Subcommands accept their own flags (e.g., `--limit` for `search` and `discover`). Run `hf-fm <command> --help` for details.

## Download Diagnostics

hf-fetch-model emits structured `tracing` events at `debug` level to help diagnose download performance. In the CLI, use the `--verbose` / `-v` flag.

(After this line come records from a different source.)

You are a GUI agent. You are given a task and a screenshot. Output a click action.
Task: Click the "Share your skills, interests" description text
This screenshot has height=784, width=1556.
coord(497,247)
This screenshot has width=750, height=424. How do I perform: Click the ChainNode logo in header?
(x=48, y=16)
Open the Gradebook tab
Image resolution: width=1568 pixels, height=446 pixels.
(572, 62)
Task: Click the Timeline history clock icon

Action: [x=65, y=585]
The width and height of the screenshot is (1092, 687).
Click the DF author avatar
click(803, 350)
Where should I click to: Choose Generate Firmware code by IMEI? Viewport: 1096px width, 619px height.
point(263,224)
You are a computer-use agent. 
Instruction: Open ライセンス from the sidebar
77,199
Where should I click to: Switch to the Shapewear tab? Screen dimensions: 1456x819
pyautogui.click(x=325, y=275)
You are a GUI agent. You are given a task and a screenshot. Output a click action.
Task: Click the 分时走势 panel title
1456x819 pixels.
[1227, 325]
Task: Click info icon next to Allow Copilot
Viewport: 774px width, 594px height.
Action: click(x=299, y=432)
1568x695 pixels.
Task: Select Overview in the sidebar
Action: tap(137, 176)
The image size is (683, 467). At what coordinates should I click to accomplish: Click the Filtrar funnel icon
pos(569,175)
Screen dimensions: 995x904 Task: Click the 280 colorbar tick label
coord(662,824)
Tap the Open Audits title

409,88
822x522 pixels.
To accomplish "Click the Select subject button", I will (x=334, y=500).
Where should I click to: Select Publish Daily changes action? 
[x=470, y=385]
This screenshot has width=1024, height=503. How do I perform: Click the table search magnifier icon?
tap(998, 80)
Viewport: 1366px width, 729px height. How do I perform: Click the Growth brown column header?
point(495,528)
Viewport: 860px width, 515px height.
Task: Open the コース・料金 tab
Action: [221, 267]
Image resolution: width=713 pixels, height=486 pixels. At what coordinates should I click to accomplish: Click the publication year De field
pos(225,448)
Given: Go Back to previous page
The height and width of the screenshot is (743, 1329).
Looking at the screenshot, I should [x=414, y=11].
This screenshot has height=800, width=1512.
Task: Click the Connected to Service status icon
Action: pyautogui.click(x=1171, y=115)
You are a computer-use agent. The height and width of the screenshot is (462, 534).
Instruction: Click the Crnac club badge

For library users, initialize a `tracing-subscriber` at `debug` level (e.g., `RUST_LOG=hf_fetch_model=debug`):

```sh
# CLI — verbose flag (prints diagnostics to stderr)
hf-fm google/gemma-2-2b-it -v
```

Example output:

```
DEBUG hf_fetch_model: listing repository files repo_id="allenai/OLMo-1B-hf"
DEBUG hf_fetch_model: metadata fetch succeeded files_with_size=8 total_files=8
DEBUG hf_fetch_model: download plan total_files=8 concurrency=4 connections_per_file=8 chunk_threshold_mib=100 chunked_enabled=true
DEBUG hf_fetch_model: chunked download (multi-connection) filename="model.safetensors" size_mib=2475 connections=8
DEBUG hf_fetch_model: single-connection download (below chunk threshold) filename="config.json" size_mib=0
DEBUG hf_fetch_model: download complete filename="model.safetensors" elapsed_secs="23.1" throughput_mbps="857.2"
DEBUG hf_fetch_model: download complete files_downloaded=8 files_failed=0 total_elapsed_secs="24.3"
```

Key diagnostics:
- **"metadata fetch failed"** (warning): file sizes are unknown, so chunked downloads are disabled — all files use single-connection download.
- **"single-connection download" with reason "file size unknown"**: metadata was not available for this file.
- **"chunked download"**: file exceeds `chunk_threshold` and is being downloaded with multiple parallel HTTP Range connections.
- **throughput_mbps**: actual per-file throughput, useful for comparing single vs chunked performance.

## Architecture

```
candle-mi
  download_model() convenience fn
         │ optional dep (feature = "fast-download")
hf-fetch-model
  • repo file listing
  • file filtering (glob patterns)
  • parallel file orchestration
  • multi-connection Range downloads (large files)
  • progress callbacks
  • checksum verification
  • resume / retry
  • cache diagnostics & model search
         │ dep
hf-hub (tokio, .high())
  • single-connection download (.high() mode)
  • HF cache layout compatibility
  • auth token handling
```

## Configuration

| Builder method | Description | Default |
|---------------|-------------|---------|
| `.revision(rev)` | Git revision | `"main"` |
| `.token(tok)` | Auth token ||
| `.token_from_env()` | Read `HF_TOKEN` env var ||
| `.filter(glob)` | Include pattern (repeatable) | all files |
| `.exclude(glob)` | Exclude pattern (repeatable) | none |
| `.concurrency(n)` | Parallel downloads | 4 |
| `.output_dir(path)` | Custom cache directory | HF default |
| `.timeout_per_file(dur)` | Per-file timeout | 300s |
| `.timeout_total(dur)` | Overall timeout | unlimited |
| `.max_retries(n)` | Retries per file | 3 |
| `.verify_checksums(bool)` | SHA256 verification | true |
| `.chunk_threshold(bytes)` | Min file size for multi-connection download | 100 MiB |
| `.connections_per_file(n)` | Parallel connections per large file | 8 |
| `.on_progress(closure)` | Progress callback ||

## Used by

- [candle-mi]https://github.com/PCfVW/candle-mi — Mechanistic interpretability toolkit for transformer models, uses hf-fetch-model for fast model downloads (optional `fast-download` feature).

## License

Licensed under either of [Apache License, Version 2.0](LICENSE-APACHE)
or [MIT License](LICENSE-MIT) at your option.